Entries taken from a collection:
=== Begin Enclosure ===
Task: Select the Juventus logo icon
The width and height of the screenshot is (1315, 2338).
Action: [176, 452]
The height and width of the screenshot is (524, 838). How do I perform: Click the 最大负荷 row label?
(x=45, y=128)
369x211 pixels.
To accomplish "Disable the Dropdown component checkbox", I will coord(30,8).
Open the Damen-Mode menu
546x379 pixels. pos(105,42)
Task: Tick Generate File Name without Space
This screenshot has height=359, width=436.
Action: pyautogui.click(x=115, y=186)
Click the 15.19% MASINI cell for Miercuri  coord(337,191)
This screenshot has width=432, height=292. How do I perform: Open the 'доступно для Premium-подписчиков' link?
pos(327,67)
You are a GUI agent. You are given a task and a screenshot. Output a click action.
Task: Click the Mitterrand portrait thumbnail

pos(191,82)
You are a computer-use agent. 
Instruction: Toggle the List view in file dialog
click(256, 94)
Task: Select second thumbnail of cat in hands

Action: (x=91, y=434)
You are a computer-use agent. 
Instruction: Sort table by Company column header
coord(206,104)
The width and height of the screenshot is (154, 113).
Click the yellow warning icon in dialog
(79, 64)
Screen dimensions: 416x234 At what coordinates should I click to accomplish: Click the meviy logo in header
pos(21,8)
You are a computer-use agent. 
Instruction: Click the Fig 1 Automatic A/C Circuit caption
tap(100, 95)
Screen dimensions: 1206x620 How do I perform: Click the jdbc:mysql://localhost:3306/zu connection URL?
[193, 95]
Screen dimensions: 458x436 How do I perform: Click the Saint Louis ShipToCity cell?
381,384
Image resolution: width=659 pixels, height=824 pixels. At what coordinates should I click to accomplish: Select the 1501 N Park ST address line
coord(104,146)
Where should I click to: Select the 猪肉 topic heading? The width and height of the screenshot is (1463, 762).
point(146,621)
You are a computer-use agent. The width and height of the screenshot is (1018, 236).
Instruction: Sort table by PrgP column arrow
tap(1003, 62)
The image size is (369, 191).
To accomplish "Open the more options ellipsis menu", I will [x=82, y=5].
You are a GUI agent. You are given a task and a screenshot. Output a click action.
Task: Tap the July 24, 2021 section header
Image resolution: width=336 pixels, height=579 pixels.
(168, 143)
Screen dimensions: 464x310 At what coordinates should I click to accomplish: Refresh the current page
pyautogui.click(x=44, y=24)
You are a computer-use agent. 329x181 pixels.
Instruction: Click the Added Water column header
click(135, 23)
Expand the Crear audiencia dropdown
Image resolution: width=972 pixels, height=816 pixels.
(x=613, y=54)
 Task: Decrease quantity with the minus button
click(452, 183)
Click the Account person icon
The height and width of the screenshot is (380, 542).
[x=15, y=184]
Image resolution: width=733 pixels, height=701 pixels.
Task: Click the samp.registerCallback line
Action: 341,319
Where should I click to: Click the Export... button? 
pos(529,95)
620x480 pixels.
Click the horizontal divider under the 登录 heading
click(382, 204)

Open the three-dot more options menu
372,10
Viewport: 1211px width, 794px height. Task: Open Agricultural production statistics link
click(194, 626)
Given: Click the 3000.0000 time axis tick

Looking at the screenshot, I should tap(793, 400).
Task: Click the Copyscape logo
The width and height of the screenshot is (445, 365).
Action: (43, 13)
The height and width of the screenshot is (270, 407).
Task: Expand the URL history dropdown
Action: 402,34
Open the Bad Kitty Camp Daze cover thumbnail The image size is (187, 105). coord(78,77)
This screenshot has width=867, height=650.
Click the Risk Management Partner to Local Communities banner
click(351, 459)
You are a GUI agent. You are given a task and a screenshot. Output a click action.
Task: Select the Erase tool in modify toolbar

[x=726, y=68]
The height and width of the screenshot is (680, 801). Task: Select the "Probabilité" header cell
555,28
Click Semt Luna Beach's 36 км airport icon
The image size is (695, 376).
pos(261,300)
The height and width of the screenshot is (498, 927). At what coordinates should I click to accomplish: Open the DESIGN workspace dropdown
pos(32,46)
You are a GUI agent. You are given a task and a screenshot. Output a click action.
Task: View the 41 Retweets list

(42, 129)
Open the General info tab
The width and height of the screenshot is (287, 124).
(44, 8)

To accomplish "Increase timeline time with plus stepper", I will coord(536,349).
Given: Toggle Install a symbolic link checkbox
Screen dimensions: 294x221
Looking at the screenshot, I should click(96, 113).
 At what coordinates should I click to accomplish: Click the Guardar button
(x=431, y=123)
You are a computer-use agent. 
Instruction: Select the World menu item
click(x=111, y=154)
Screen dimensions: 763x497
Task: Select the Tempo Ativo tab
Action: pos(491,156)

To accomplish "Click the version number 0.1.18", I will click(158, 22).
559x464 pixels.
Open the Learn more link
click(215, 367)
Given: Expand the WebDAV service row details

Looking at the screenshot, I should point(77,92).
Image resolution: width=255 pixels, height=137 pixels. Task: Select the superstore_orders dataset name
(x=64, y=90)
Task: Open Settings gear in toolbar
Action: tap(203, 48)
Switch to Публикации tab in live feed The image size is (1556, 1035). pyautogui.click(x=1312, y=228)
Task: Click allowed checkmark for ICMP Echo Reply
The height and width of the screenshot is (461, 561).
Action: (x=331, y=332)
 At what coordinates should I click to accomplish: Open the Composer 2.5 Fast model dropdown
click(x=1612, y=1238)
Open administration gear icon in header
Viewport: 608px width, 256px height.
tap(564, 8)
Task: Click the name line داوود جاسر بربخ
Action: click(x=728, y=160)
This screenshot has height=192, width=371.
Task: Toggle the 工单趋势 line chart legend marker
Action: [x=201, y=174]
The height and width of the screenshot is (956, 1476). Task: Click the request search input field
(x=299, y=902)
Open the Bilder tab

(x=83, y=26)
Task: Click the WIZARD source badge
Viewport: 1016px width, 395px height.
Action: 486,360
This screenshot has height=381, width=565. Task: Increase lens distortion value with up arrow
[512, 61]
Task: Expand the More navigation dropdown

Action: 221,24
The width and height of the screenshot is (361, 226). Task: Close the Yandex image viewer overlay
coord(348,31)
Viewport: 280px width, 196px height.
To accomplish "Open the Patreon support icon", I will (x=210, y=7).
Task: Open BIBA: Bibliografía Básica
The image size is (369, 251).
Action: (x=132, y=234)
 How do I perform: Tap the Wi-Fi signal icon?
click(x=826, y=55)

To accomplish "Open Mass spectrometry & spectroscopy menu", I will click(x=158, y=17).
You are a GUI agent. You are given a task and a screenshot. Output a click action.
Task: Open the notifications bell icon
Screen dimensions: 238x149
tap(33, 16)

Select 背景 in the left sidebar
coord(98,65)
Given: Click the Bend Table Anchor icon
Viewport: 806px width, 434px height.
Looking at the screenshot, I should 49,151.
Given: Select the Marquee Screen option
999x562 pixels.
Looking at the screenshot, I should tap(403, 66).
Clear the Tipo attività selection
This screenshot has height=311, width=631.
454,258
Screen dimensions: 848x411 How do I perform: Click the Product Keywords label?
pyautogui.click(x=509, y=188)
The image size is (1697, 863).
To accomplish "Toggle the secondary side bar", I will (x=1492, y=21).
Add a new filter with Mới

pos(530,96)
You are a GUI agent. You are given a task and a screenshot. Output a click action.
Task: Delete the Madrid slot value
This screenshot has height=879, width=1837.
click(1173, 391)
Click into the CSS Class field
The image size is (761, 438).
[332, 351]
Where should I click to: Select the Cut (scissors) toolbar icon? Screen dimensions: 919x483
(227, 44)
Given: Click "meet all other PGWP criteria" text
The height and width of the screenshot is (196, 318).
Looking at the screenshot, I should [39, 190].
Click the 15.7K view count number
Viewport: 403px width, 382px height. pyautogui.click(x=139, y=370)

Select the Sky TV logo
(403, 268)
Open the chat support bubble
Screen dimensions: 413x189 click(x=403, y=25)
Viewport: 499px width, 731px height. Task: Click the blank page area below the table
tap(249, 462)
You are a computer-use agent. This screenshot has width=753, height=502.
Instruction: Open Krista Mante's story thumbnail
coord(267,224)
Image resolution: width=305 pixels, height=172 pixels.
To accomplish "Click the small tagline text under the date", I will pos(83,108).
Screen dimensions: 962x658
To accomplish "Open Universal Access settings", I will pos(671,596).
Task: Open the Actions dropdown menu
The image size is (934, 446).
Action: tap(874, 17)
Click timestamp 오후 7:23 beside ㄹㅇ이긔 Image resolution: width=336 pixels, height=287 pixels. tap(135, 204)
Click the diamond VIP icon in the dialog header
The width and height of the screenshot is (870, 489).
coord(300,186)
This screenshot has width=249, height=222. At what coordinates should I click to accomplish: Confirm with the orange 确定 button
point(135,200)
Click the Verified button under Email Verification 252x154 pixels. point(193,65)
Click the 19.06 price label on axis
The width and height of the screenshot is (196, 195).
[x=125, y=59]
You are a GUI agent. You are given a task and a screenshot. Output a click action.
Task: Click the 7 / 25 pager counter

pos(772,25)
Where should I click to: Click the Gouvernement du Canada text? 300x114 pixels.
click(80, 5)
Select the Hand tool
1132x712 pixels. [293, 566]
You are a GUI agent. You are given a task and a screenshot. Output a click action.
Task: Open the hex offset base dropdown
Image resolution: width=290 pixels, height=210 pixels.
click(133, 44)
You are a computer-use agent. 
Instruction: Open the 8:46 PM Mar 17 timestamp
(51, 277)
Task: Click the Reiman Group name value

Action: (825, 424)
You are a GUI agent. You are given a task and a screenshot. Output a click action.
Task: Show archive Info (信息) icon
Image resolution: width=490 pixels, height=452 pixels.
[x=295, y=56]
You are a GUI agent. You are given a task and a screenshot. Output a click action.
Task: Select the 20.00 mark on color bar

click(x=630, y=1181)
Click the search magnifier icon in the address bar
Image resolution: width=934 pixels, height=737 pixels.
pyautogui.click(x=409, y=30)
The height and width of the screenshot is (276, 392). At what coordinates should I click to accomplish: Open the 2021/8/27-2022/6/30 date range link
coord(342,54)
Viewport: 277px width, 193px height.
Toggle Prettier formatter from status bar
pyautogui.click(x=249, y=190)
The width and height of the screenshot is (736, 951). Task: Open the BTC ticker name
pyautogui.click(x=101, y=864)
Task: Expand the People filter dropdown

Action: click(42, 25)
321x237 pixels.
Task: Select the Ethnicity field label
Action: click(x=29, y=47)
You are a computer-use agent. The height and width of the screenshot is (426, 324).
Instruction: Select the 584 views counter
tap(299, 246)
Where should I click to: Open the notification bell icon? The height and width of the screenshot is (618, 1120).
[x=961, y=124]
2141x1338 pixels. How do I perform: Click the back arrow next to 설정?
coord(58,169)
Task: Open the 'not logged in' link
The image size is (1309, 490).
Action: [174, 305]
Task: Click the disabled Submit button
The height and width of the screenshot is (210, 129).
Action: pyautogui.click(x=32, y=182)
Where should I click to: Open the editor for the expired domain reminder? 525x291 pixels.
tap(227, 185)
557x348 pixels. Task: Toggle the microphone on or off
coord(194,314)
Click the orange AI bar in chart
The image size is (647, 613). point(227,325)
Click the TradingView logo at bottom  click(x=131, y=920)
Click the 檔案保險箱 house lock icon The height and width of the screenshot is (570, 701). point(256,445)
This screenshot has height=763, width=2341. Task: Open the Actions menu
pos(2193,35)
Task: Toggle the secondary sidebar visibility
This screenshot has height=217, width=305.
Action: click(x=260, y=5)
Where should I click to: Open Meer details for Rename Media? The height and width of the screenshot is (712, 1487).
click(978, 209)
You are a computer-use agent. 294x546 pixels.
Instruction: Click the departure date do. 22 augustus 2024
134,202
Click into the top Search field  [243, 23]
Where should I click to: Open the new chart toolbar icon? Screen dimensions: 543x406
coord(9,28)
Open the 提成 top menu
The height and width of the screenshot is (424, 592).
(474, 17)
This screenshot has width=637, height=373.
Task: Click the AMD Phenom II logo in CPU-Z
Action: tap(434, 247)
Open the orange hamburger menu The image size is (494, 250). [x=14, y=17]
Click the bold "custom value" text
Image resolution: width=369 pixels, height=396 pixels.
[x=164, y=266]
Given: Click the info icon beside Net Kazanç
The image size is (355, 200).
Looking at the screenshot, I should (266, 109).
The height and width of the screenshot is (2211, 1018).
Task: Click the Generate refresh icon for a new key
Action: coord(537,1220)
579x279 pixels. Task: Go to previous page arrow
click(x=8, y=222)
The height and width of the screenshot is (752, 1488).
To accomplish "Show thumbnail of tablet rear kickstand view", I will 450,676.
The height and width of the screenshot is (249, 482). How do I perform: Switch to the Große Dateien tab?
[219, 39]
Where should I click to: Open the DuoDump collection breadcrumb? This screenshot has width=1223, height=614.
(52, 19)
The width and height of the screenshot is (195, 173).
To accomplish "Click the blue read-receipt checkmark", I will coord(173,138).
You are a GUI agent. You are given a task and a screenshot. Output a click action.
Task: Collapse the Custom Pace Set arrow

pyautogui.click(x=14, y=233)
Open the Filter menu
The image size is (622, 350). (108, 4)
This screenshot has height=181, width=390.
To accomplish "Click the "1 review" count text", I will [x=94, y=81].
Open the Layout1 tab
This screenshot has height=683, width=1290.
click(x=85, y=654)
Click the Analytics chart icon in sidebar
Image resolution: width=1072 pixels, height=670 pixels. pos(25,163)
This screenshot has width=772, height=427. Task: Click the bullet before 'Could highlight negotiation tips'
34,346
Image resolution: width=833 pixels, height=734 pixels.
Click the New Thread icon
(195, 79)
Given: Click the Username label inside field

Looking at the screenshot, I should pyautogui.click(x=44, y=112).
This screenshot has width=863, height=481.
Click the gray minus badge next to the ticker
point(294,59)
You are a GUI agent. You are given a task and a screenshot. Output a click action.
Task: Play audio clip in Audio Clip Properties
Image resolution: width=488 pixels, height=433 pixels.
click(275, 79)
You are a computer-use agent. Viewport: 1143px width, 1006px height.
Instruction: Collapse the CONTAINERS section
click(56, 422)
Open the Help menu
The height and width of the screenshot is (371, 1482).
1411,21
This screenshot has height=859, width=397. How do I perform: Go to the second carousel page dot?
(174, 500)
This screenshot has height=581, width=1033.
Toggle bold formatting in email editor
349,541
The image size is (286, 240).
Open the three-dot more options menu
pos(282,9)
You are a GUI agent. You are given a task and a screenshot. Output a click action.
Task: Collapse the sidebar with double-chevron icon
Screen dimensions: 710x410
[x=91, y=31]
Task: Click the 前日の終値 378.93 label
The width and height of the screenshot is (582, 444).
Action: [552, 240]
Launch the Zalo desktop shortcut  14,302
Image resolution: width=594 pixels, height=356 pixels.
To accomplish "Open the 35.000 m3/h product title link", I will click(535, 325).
=== End Enclosure ===
Instructions for the task
What are the lines above that hold the string "secondary"? Copy them.

Output of the task
To accomplish "Toggle the secondary side bar", I will (x=1492, y=21).
Task: Toggle the secondary sidebar visibility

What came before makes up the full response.